Positive surgical margin is commonly accepted that the most affected sites are the prostatic apex and posterolateral location [20]. However, radical prostatectomy in patients undergoing TURP accounts for a difficulty in precisely identifying the prostatic apex and prostatic margins [21]; due to peripheral venous fibrosis, the anatomy of patients after TURP is technically difficult [22]; capsular perforation and fluid absorption during TURP can lead to fibrotic post-inflammatory reaction, this eventually leads to more difficult bladder neck dissection, which negatively affects the surgical margins in this area [7]; TURP can lead to surgical plane distortion [23]. Taken together, these reasons may increase the positive surgical margin rate and bladder neck reconstruction rate, whereas decreasing the nerve sparing rate in patients undergoing TURP after radical prostatectomy. These results are consistent with the results of this meta-analysis. However, the results of some subgroup analyses were inconsistent with the overall results, which may be due to the lack of adequate included studies in subgroups.

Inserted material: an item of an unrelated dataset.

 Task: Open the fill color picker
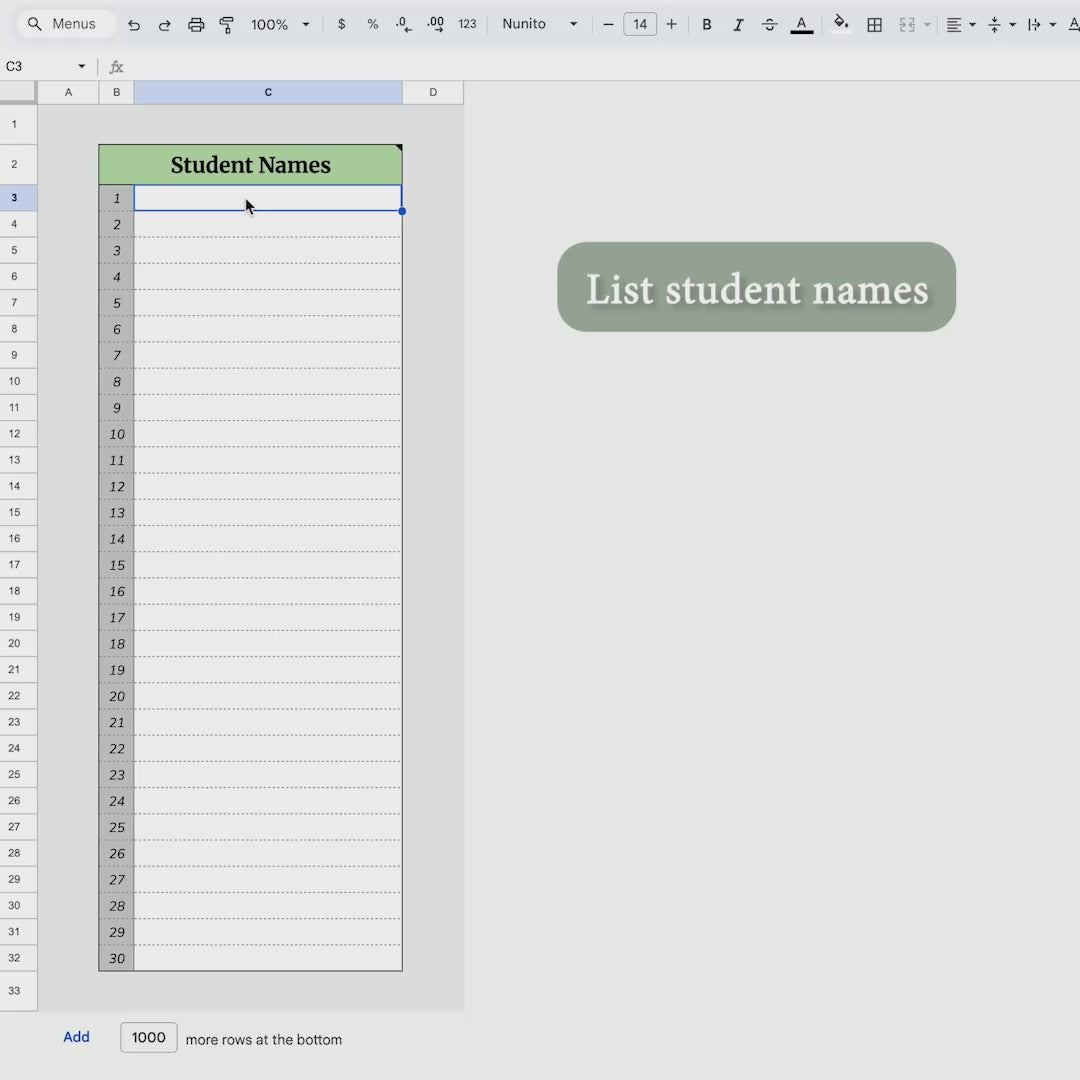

As suggested in most studies, TURP will add to the difficulty in radical prostatectomy. However, no consensus is reached about whether radical prostatectomy increases the operation time and blood loss in patients with previous TURP history. To be specific, some studies [4, 7, 12, 15, 19] suggested that radical prostatectomy might prolong the operation time in patients with previous TURP history. However, some studies [13, 18] had the opposite results, the result was the same as this meta-analysis. Three [12, 13, 15] of the six studies [4, 12, 13, 15, 18, 19] indicated that the blood loss in the two groups has statistical significance. However, this meta-analysis produced the opposite results. The results of meta-analysis may be attributed to the improvement of surgical techniques, the greater maturity of surgical methods and the more experienced operators, which may offset the negative effects of TURP. The need for bladder neck reconstruction is increased because preservation of the bladder neck after TURP was difficult.
Our meta-analysis on the overall complications in both groups showed that TURP group had a markedly higher overall complication rate than that in Non-TURP group. Such finding may be explained as follows: scar and fibrosis of bladder neck after TURP can make the healing of anastomosis more difficult; posterior dissection is difficult, leading to an increase risk of rectal injury; bladder neck thickening, fibrosis and stiffness after transurethral resection of prostate can increase anastomotic leakage; patients with tumors discovered on TURP chips may increase seminal vesiculitis, because tumors in the transition zone may be more easily transmitted through the ejaculatory duct; during TURP, there is an increased risk of stricture due to urethral manipulation and catheterization, which may lead to anterior urethral stricture.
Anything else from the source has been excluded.